→ **TEXT PASSAGE**
There and Back Again - Perspectives on the Law of Derivative Action in Malaysia

It gives me great pleasure to share the abstract of the article entitled 'There and Back Again - Perspectives on the Law of Derivative Action in Malaysia; [2017] 5 MLJ cxxiv which is also available online in ful at http://www.lexisnexis.com/my/legal/.


Abstract :

The advent of ss 347–350 of the Companies Act 20164 (‘the CA 2016’) could not have presented a more fortuitous and opportune time to discuss recent developments on the law relating to derivative action; also commonly known as the exceptions to the rule in Foss v Harbottle.

This article paints a broad picture on the evolution of derivative action starting from the rule of Foss v Harbottle, the genesis of the common law derivative action or the exception to the rule of Foss v Harbotle, the inception of Malaysian common law derivative action, the statutory derivative actions vide ss 181A–E of the CA 1965 premised upon the CA (Amendment) 2007 Act and until recently, the new ss 347–350 of the CA 2016.

→ **PROMPT**
What comes next in the text on derivative action in Malaysia? Continue it from its last sentence. The material after this point isn't needed for anything here.

→ **DATASET EXTRACT**
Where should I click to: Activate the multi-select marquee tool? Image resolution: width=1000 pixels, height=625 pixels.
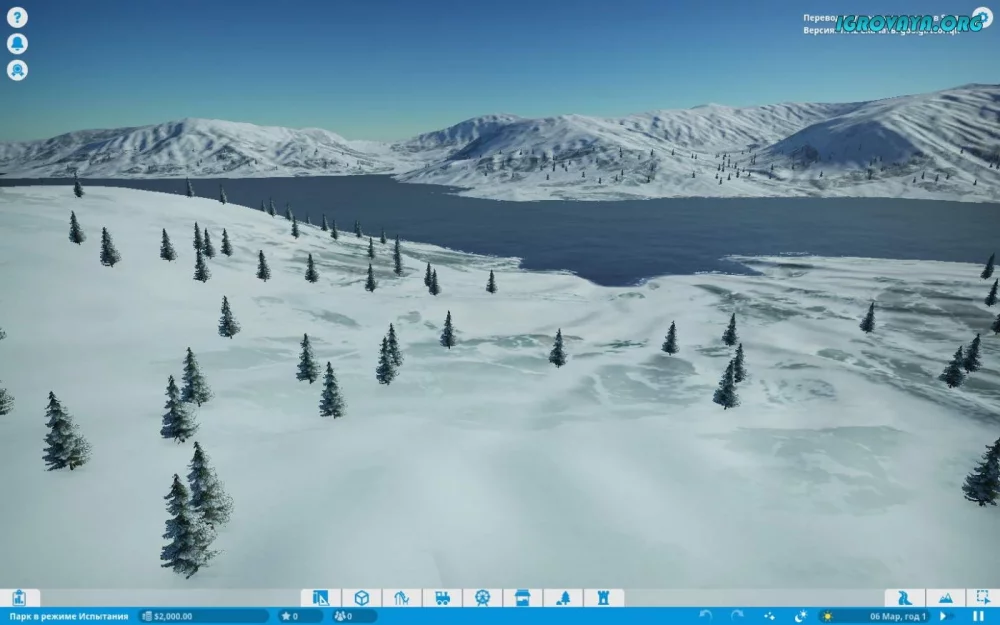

→ **TASK RESPONSE**
More importantly, this article discusses the development and judicial trends reflected in the Court of Appeal’s decisions in (i) Celcom (M) Bhd v Mohd Shuib Ishak [2011] 3 MLJ 636 and (ii) Abdul Rahim bin Suleiman (suing as the director and minority shareholder of Semangat Motor Sdn Bhd) & Anor v Faridah bt Md Lazim & Ors [2016] 6 MLJ 449 and last but not least, Mohd Nazlan JC’s (as His Lordship then was) decision in Ong Keng Huat v Fortune Frontier (M) Sdn Bhd [2015] 11 MLJ 604.

These decisions clearly illustrate the judicial trends, underlying principles and its applications in light of ss 181A–E of the 1965 Act as well as the ‘new’ principles beyond the statutory scope with the benefits, at that material time, of common law principles on derivative action that has not been abrogated.

It is envisaged with the introduction of s 347(3) of the CA 2016, where the application of common law principles on derivative actions is henceforth abrogated, the law and judicial trend on statutory derivative actions may be clearer.

Doubtlessly, this may be an opportune time to revisit the judicial trend and approaches discussed earlier and thus consider whether a ‘restrictive construction of the exclusive nature of the statutory scheme’ or the ‘... greater judicial activism and greater contractual freedom’ is to be the preferred and be the guiding judicial approach ahead.

I wish you a fruitful and happy reading.